Rating Rationale
April 16, 2021 | Mumbai
 
PVR Limited
Long-term rating downgraded to 'CRISIL AA-/CRISIL PPMLD AA- r /Negative'; short-term rating reaffirmed
 
Rating Action
Total Bank Loan Facilities Rated Rs.1033.33 Crore
Long Term Rating CRISIL AA-/Negative (Downgraded from 'CRISIL AA/Negative')
Short Term Rating CRISIL A1+ (Reaffirmed)
 
Non Convertible Debentures Aggregating Rs.295 Crore CRISIL AA-/Negative (Downgraded from 'CRISIL AA/Negative')
Non Convertible Debentures Aggregating Rs.75 Crore  CRISIL AA/Negative (Withdrawn)
Rs.50 Crore Long Term Principal Protected Market Linked Debentures CRISIL PPMLD AA- r /Negative (Downgraded from 'CRISIL PPMLD AA r /Negative')
1 crore = 10 million
Refer to Annexure for Details of Instruments & Bank Facilities

 

Detailed Rationale

CRISIL Ratings has downgraded its rating on the long-term bank facilities and non convertible debentures of PVR Ltd (PVR) to 'CRISIL AA-/Negative’ from 'CRISIL AA/Negative'. The rating on the Rs 50 crore long-term principal-protected market-linked debentures has been downgraded to 'CRISIL PPMLD AA- r /Negative' from 'CRISIL PPMLD AA r /Negative'. The rating on the short-term bank facility has been reaffirmed at ‘CRISIL A1+’. Furthermore, the rating on the Rs 75 crore NCDs has been withdrawn as the instruments have been fully repaid. CRISIL Ratings has received confirmation of no dues pending against these NCDs. The withdrawal is in line with CRISIL Ratings' policy on withdrawal of NCDs.

 

The rating action reflects CRISIL Ratings’ expectation of weakening of PVR’s business risk profile over the medium term. It was earlier expected that with resumption of operations in October 2020, the occupancy will improve gradually with return of content to the multiplexes.
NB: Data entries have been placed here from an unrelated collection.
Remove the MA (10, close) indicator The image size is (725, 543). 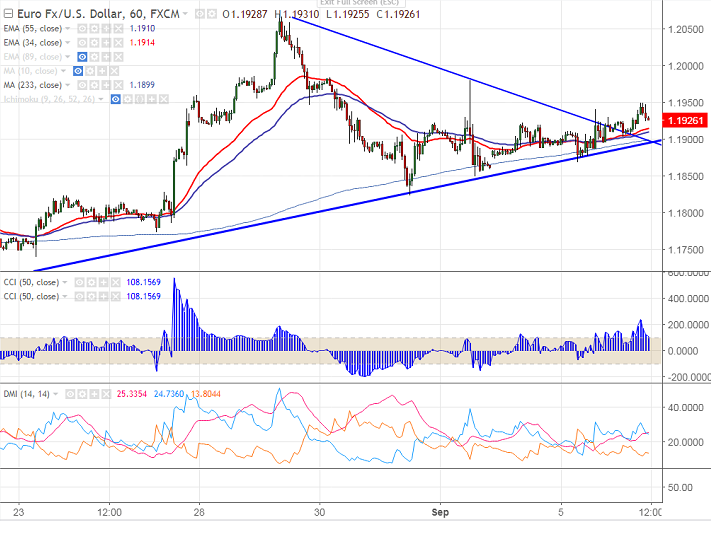tap(115, 71)
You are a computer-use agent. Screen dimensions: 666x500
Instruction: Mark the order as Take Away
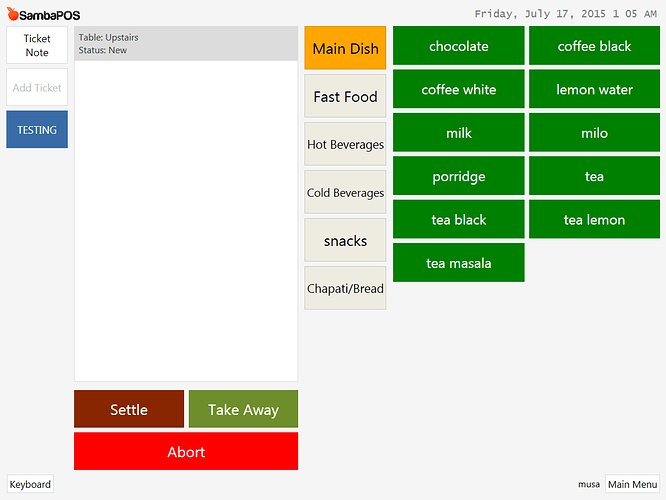click(243, 409)
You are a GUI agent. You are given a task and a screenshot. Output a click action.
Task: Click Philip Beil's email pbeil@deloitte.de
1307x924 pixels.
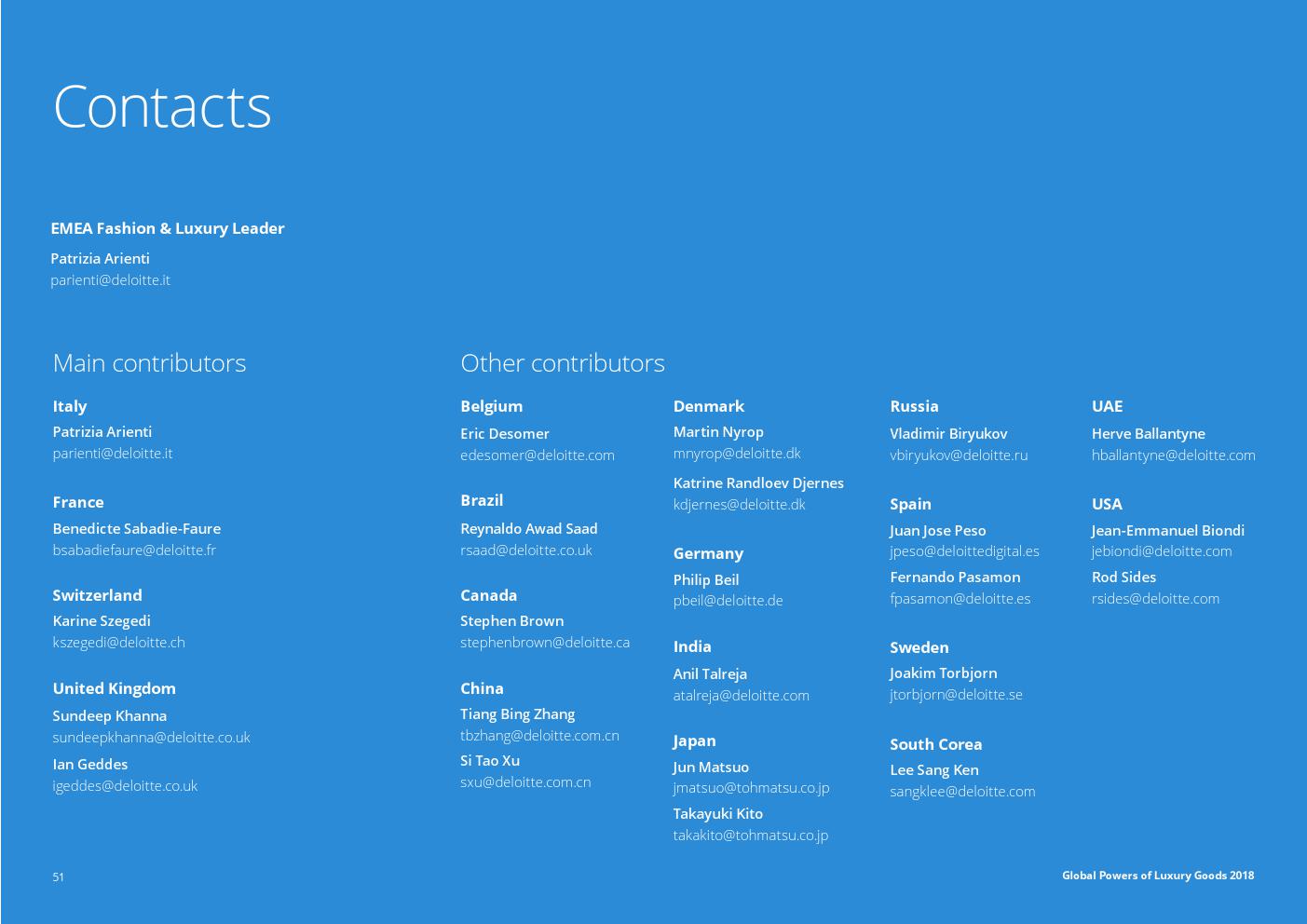(728, 601)
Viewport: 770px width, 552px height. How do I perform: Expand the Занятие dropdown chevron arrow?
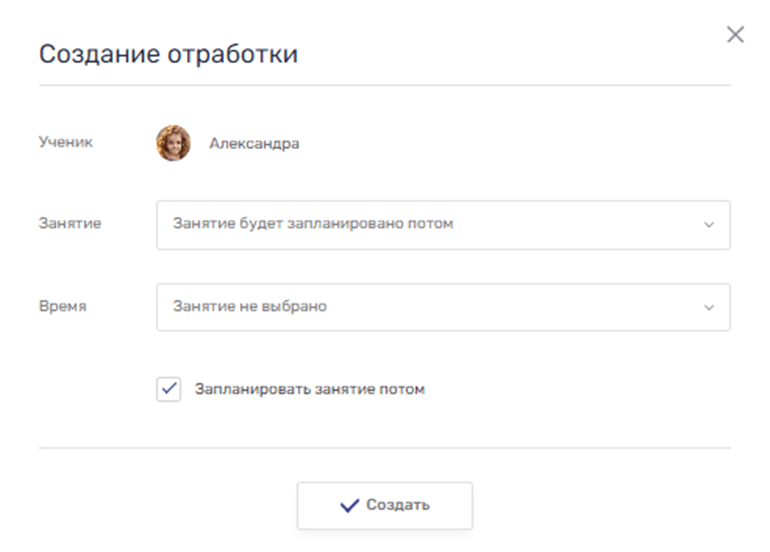709,225
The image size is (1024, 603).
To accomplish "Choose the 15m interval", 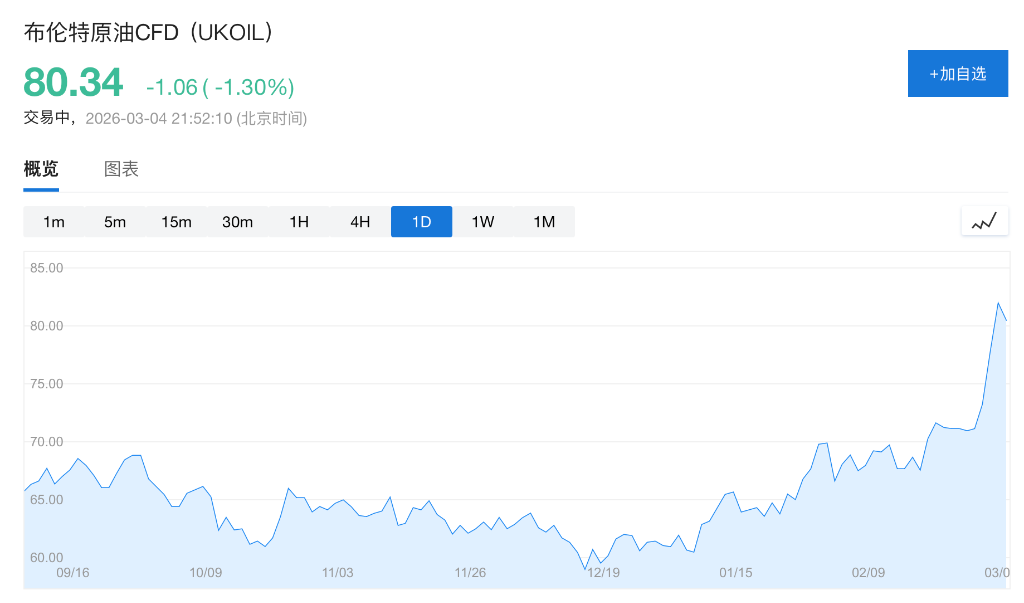I will click(x=176, y=222).
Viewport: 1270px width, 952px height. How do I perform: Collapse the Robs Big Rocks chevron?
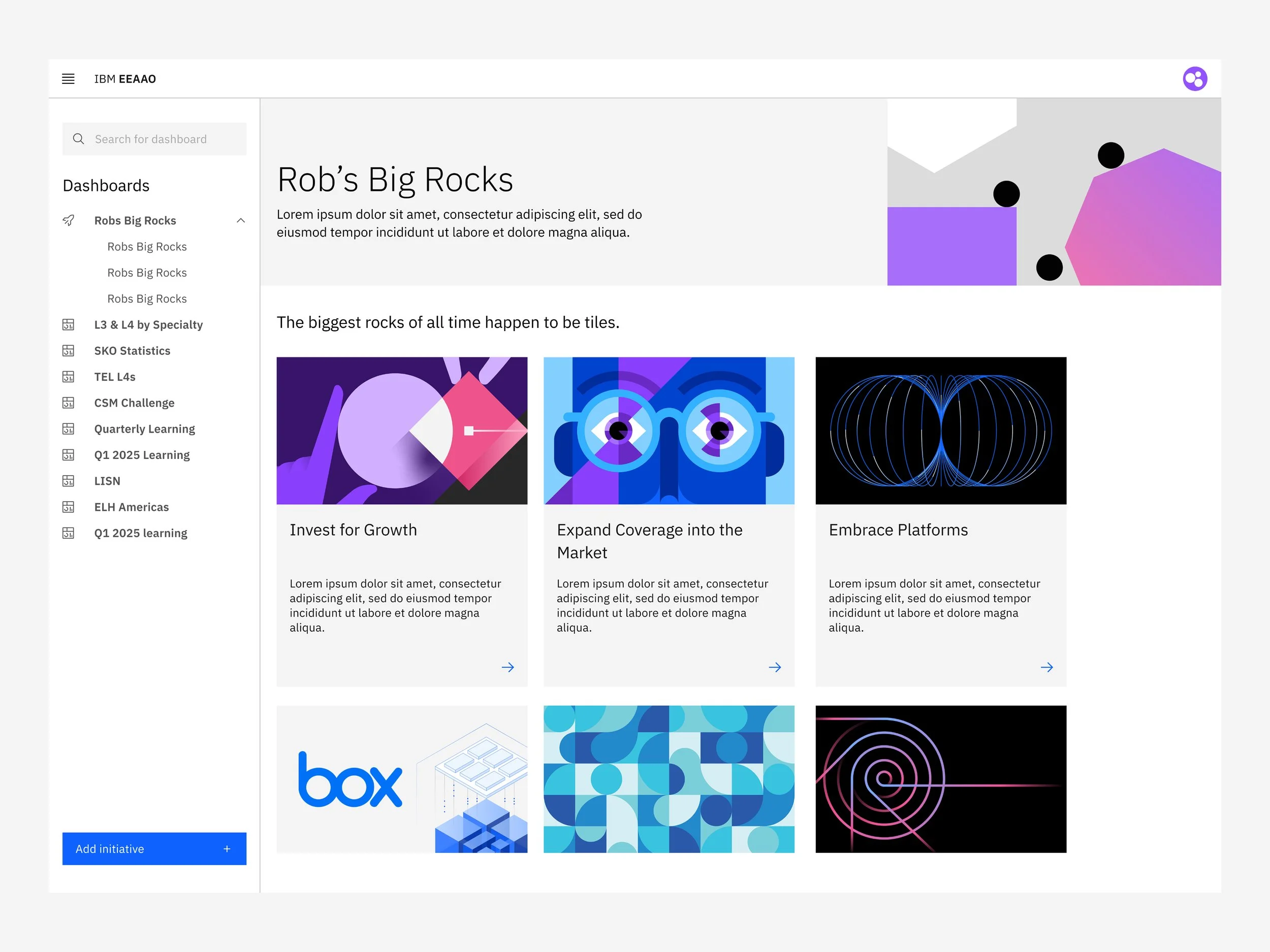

However, with the recent spike in Covid-19 cases, recovery in operating performance of multiplexes will be delayed. Many states have already announced localised lockdowns, night curfews and restrictions over occupancy levels in cinemas. These restrictions will also result in deferment of the release of strong content, which was earlier scheduled to be released in the first quarter of fiscal 2022, thereby impacting operations.

 

Multiplexes were witnessing gradual build-up in occupancy during January-March 2021 quarter, against 4-6% occupancy in October-December 2020 quarter, as regional movies such as Master, Uppena, Roberrt, Pogaru saw strong box office performance. However, recent restrictions and increased fear of enclosed spaces might keep the moviegoers away for a while.

 

PVR had undertaken steps to reduce cost and augment liquidity over the past one year. It has negotiated with majority of mall developers for waiving off rentals for the entire period of closure of operations with revenue sharing arrangements from resumption of operations until March 31, 2021. In fact, rentals for the nine months ended fiscal 2021 was lowered by ~89% as compared to the corresponding period of the previous fiscal. Besides, the company has also conserved cash by reducing its workforce and deferring maintenance outlay and capital expenditure (capex).

 

In August 2020 and February 2021, the company raised Rs 300 crore (rights issue) and Rs 800 crore (qualified institutional placement [QIP]), respectively, which augmented liquidity. Cash and bank balance, undrawn committed bank lines and other liquid investments stood at above Rs 790 crore as on March 31, 2021, which should be adequate to cover operating costs and debt obligation for the next few months.

 

CRISIL Ratings believes the credit profile of multiplex operators, including PVR, may further weaken if the Covid-19 pandemic worsens. Moreover, multiplex operators will have to initiate fresh negotiations with mall owners, given new restrictions to contain the pandemic. Improvement in the current situation, leading to return of content and ramp-up in occupancies, while operators continue to contain operating costs and maintain liquidity, will remain a key monitorable.

 

The ratings continue to reflect the company’s strong market position and established brand, healthy operating efficiency prior to the pandemic, strong financial risk profile and ample liquidity. These strengths are partially offset by exposure to risks inherent in the film exhibition business.

 

The ratings also factor in the moratorium availed by the company on its bank facilities in accordance with the relief measures provided by the Reserve Bank of India under the Covid-19 Regulatory Package as on March 27, 2020.

Analytical Approach

CRISIL Ratings has combined the business and financial risk profiles of PVR; its subsidiaries, PVR Pictures Ltd, PVR Lanka Ltd, Zea Maize Pvt Ltd; and the joint venture (JV), Vkaao Entertainment Pvt Ltd. The entities, collectively referred to herein as PVR, are in the same business and have common promoters.

 

Please refer Annexure - List of entities consolidated, which captures the list of entities considered and their analytical treatment of consolidation.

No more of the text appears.